== Segment start ==

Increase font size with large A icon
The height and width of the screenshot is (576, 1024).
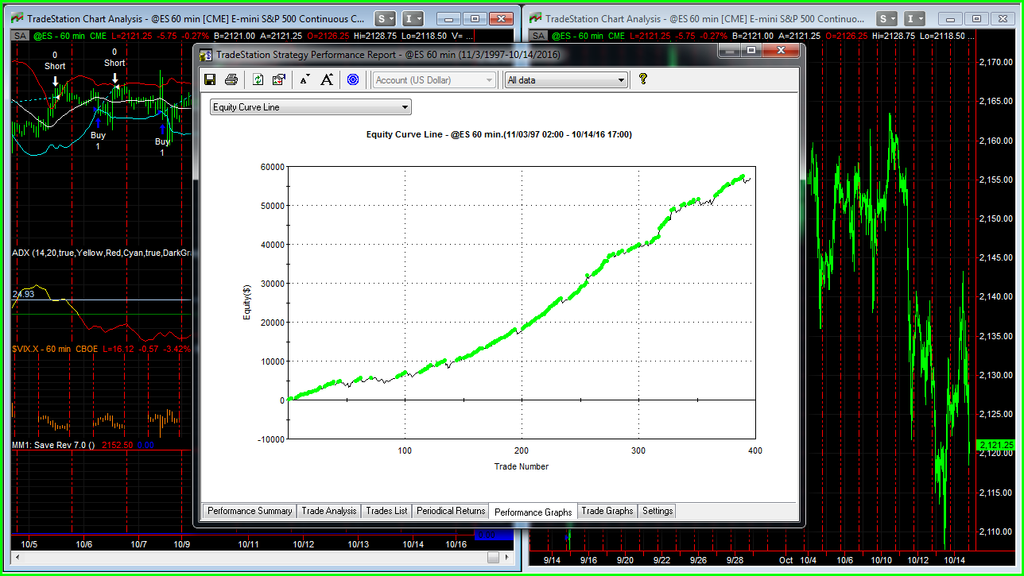(x=326, y=80)
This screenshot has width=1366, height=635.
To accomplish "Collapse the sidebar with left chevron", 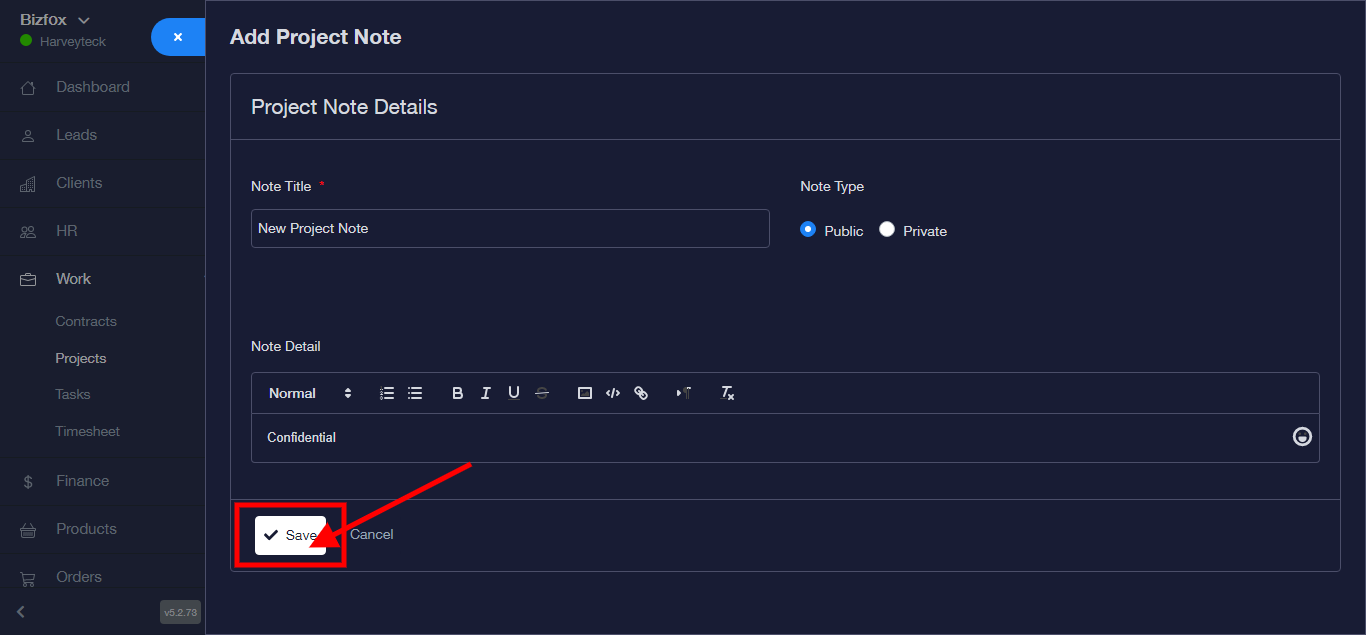I will (x=21, y=611).
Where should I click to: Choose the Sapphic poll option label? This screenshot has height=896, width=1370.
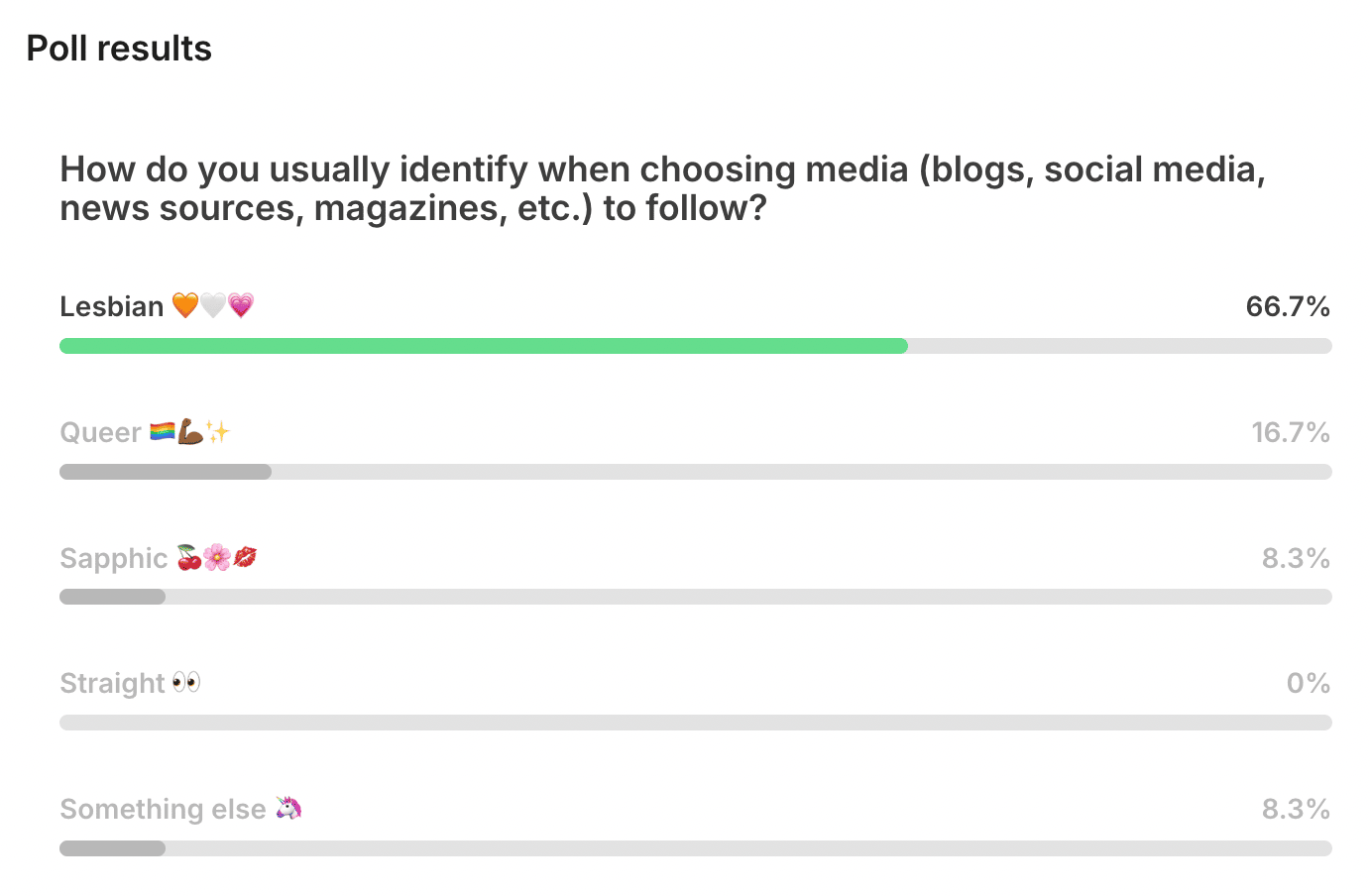coord(113,558)
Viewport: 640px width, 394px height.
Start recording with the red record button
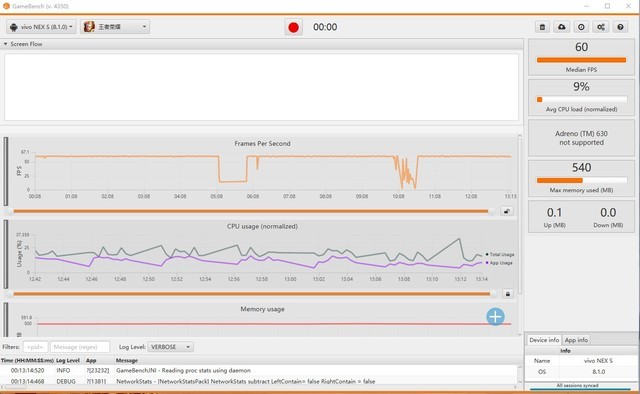point(293,27)
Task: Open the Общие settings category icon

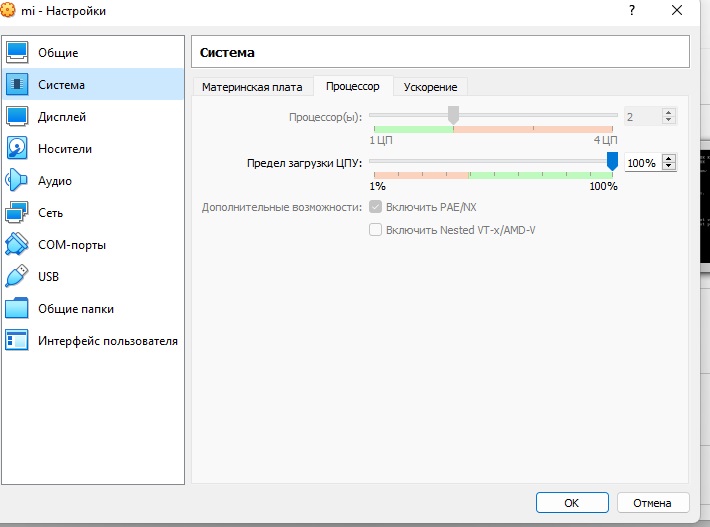Action: pos(18,52)
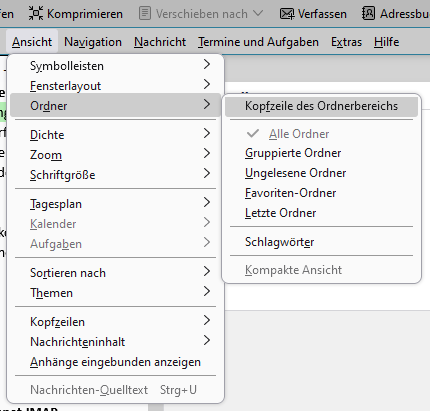Open the Navigation menu
The width and height of the screenshot is (430, 411).
point(93,42)
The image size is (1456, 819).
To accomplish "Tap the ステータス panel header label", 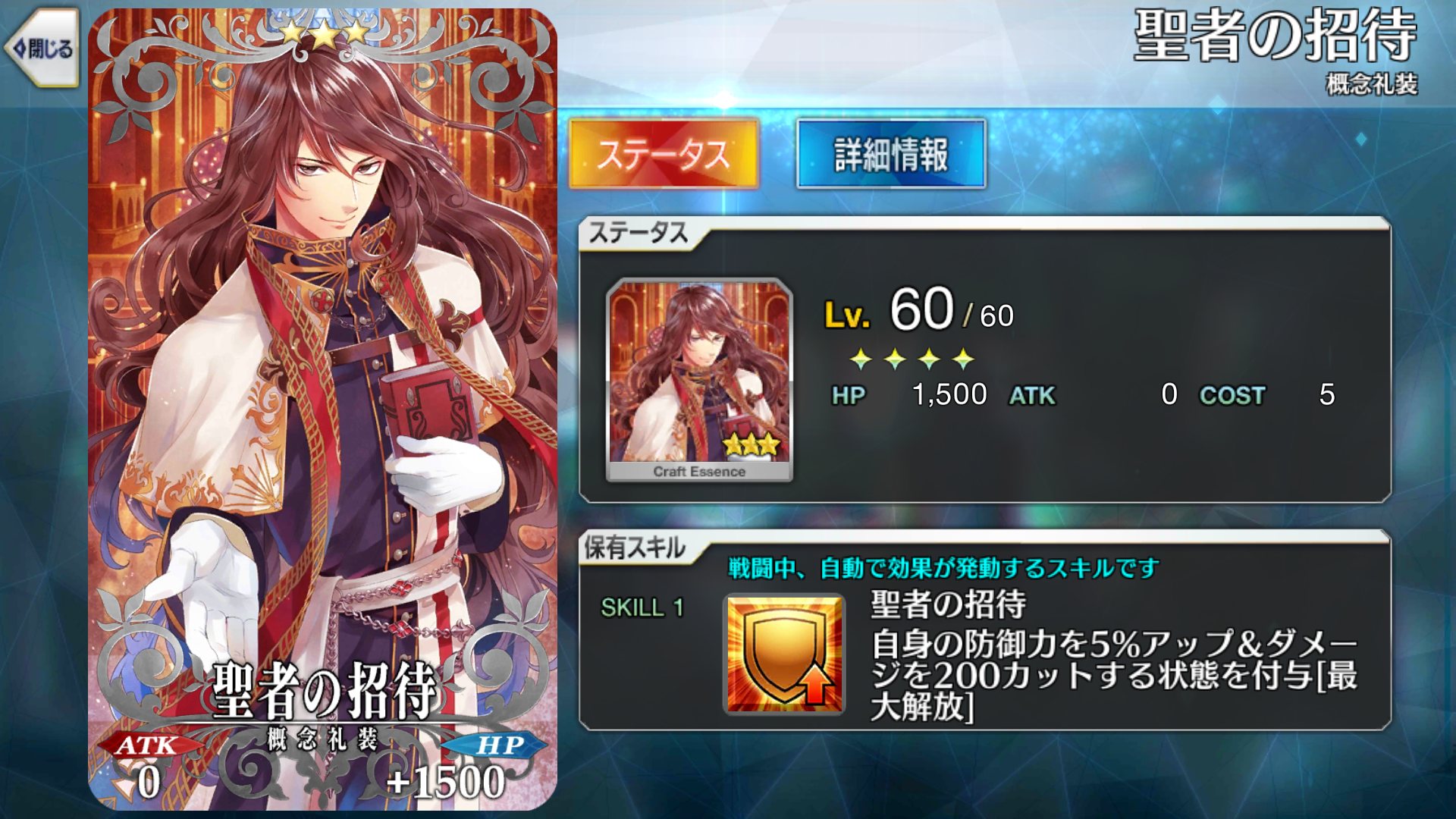I will click(x=638, y=233).
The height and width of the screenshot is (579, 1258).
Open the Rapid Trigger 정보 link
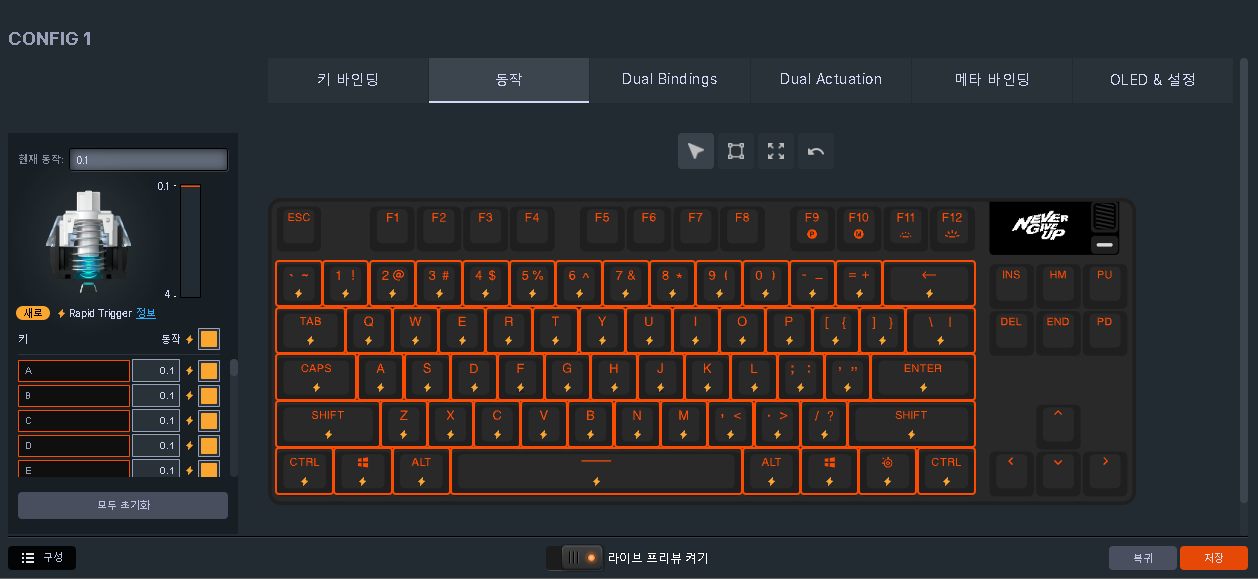point(146,313)
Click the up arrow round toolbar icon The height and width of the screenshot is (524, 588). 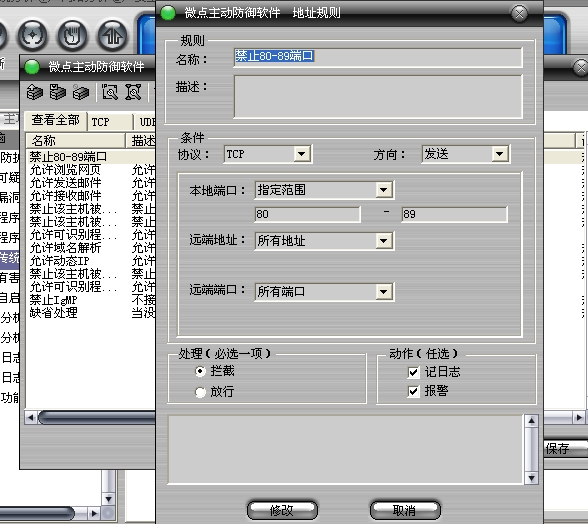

== Segment end ==

**EXERCISE OBJECTIVE:**
The required answer is each line of the data in which the word "size" appears.

**SOLUTION FOR THIS EXERCISE:**
Increase font size with large A icon
The image size is (1456, 819).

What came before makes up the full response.